Is Louisville beyond getting blown out at home as a program? This is where the serious conversation begins. This is a question that I pondered on a 2 mile slightly intoxicated walk home from the game (Ubers are dumb, GPS’s are absurd). You’d like to think so. Saturday’sthrashing of Louisville by Clemson proved otherwise. It was the worst home defeat in the Bobby Petrino era at home.
Louisville defense gave up 613 yards, the most ever under Bobby Petrino and 7th most as a program all-time. It’s worth noting that in four seasons Charlie Strong had zero defeats by 20 points or more. On Saturday, Petrino suffered his fifth – yes fifth – during his second tenure at Louisville. It’s as important to note that Louisville is facing different competition now. Yet still, it lingers.
Pull up a Webster Dictionary and look for the definition of ‘Bobby Ball’. You won’t find anything about large defeats, quite the contrary. It’s a stat of note.
So you’re saying Bobby Petrino should be taking some heat? Well, that’s a tricky question. Hot seat? No, he’s got ways to fall before we even approach that conversation. Being questioned for the debacle against Clemson? Bringing up the 0-4 record against Dabo Swinney? The 1-8 record against Top 25 opponents? Of course. It’s more than just losing to Clemson. It’s the way Louisville finished in its final three games of the season and combined with Clemson. It’s doing all that with Lamar Jackson. It’s doing that with Lamar Jackson when you’re regarded as one of the top offensive minds in the game.
There are plenty of questions that need asked.
Wasn’t Malik Williams 35 yards on 6 carries good enough to keep feeding him the ball against Clemson? Isn’t the best approach to slowing down a pass rush establishing a run game? How does a team come out so flat and with such little fight on such a major stage with everyone – and I mean everyone- watching?
These are some questions. There are more. I don’t have the answers to them. Good thing I’m not the coach.
Have we put too much stock into Louisville beating Florida State last season? Yes.
Should we stop talking about it every single time someone questions Bobby Petrino? Double yes.

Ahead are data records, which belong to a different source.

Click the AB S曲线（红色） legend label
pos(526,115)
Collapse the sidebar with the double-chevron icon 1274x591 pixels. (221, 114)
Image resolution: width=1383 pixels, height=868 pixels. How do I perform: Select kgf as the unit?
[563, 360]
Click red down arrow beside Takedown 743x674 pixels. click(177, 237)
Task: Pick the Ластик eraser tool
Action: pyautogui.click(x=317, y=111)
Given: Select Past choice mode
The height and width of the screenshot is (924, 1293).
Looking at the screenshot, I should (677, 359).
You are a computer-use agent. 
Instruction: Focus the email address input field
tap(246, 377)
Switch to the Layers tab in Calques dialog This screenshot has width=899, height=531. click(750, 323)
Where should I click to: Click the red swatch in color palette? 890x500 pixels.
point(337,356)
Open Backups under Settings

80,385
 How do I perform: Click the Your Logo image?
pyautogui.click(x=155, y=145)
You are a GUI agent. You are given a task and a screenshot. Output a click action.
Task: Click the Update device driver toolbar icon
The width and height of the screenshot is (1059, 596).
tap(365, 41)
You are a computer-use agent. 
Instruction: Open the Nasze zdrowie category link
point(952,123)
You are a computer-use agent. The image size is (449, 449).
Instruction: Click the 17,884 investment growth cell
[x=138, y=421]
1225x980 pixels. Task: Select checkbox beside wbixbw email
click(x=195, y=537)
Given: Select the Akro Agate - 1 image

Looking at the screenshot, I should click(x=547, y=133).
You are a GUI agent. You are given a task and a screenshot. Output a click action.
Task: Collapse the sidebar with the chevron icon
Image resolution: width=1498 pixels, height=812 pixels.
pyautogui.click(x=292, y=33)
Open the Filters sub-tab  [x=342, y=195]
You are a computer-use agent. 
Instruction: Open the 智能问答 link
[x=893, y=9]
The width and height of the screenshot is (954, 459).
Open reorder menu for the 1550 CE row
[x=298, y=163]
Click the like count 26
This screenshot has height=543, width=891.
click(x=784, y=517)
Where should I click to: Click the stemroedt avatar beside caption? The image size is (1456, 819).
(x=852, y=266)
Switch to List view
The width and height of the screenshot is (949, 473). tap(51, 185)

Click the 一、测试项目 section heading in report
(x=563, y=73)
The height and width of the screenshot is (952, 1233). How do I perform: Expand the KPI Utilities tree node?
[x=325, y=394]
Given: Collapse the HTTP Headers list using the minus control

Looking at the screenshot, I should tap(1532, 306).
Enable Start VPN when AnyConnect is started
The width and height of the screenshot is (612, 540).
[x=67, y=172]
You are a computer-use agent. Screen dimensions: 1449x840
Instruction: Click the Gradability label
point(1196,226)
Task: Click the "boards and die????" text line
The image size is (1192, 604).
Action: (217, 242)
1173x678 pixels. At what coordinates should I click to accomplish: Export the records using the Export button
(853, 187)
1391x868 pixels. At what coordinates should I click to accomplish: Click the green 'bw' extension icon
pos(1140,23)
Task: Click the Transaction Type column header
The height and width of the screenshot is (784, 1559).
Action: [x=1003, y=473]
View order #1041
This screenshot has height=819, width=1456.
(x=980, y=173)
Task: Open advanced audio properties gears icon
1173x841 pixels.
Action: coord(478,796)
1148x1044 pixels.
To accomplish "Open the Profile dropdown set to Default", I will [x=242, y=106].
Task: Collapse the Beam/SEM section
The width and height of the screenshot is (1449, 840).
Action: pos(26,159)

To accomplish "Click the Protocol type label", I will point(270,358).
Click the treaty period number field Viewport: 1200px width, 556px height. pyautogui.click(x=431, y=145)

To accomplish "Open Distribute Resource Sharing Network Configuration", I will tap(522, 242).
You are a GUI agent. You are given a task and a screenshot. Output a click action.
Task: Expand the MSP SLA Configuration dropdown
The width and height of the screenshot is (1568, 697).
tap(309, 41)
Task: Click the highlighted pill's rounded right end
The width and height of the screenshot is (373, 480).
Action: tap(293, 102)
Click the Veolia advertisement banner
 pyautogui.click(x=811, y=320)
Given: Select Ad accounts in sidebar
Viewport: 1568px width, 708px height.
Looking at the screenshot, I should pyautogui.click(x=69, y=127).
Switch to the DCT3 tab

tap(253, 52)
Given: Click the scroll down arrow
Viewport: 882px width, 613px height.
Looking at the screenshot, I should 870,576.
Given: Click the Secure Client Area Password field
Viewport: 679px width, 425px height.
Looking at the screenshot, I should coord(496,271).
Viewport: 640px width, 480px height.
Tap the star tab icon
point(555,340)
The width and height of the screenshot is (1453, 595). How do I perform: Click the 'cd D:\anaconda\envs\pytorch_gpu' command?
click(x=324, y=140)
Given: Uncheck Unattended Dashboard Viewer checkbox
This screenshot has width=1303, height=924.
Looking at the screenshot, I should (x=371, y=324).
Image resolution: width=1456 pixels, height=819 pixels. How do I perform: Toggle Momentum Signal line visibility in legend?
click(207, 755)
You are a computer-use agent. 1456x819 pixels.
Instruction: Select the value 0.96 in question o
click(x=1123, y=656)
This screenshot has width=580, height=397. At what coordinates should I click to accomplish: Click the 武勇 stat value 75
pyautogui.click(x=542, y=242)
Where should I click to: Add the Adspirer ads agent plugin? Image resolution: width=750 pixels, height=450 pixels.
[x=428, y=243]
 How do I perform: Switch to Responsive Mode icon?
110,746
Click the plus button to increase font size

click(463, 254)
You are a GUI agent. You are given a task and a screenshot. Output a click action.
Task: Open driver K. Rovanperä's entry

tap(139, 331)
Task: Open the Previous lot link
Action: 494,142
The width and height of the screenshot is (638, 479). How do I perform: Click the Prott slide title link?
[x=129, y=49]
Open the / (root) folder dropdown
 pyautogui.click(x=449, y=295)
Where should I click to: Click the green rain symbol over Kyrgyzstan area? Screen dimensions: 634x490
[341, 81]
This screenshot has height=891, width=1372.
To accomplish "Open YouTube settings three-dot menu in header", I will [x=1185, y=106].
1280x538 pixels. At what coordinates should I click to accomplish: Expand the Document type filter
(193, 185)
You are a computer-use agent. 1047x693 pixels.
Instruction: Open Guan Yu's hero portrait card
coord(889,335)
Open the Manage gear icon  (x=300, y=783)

Can Louisville regroup now? The positives now are that Louisville will run through its next two opponents. They are 38 point favorites against Kent State and that may not be enough. Last season Houston took Louisville’s soul and it was shown to close the season. That cannot happen again. That’s the true test for this coaching staff. Fixing issues that plagued you in past seasons is the best way to measure if you’re growing as a program. The next test will be a road game against NC State and then the true measuring stick at Florida State. The schedule still lends itself to double-digit wins. That doesn’t change now.